As expected, given that all samples came from the same population, likely (assuming an alpha = 0.05), the null hypothesis wasn’t rejected (i.e., P-value > alpha). Now let’s repeat the sampling multiple times and count how many times the null hypothesis H0 was rejected (i.e., how many times the ANOVA P-value was smaller than alpha). Here we will use again the function lapply and sapply to run the same analysis across multiple data. Let’s consider 1000 data sets based on the population we described above.

n.tests <- 1000
data.simul <- data.frame(replicate(n.tests,rnorm(n=70, mean=10, sd=3)))
lm.results <- lapply(data.simul, function(x) {
  lm(x~as.factor(Groups), data = data.simul)
ANOVA.results <- lapply(lm.results, anova)
P.values <- sapply(ANOVA.results, function(x) {x$"Pr(>F)"[1]})
TypeIerror <- length(which(P.values<=0.05))/n.tests

Pretty close to alpha (0.05), right?

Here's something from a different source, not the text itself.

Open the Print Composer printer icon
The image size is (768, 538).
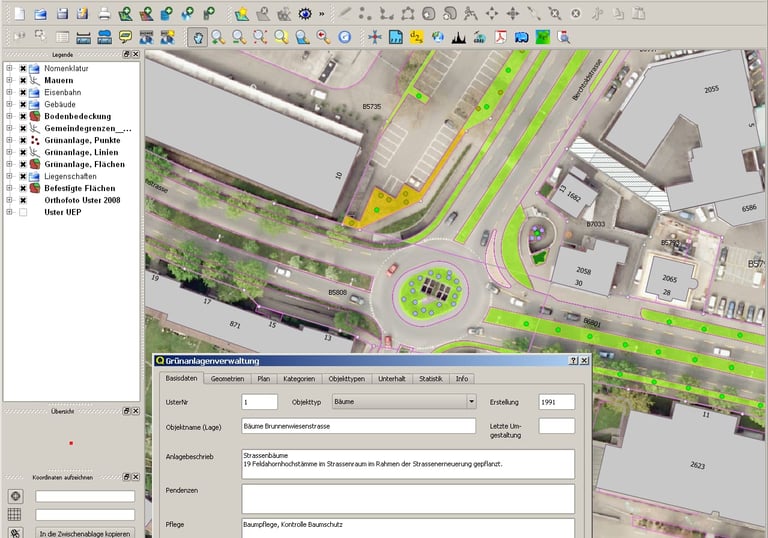coord(104,14)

If you had run the simulation infinite times, the value in TypeIerror (i,e,m false positives) would had been exactly equal to 0.05, i.e, 5% of tests rejected H0 when H0 was correct.

The issue here is that we ended up with about 50 tests that were significant when the null hypothesis H0 was true. Let’s use the Bonferroni and the FDR adjustments for multiple tests to adjusted these p-values:

p.bonf <- p.adjust(P.values,method="bonferroni")
p.fdr<- p.adjust(P.values,method="fdr")

Let’s view the original and the adjusted p-values:


Go through these p.values, and you will notice that none of them were considered significant after adjustment; even though 50 original p.values were. We can also count them as follows:

length(which(p.bonf <= 0.05))
length(which(p.fdr <= 0.05))

In real situations, most likely, there will be a mix of true positives and true negatives, and p-values are adjustments to optimize their detection, i.e., avoid type I errors (false positives) and type II errors (false negatives).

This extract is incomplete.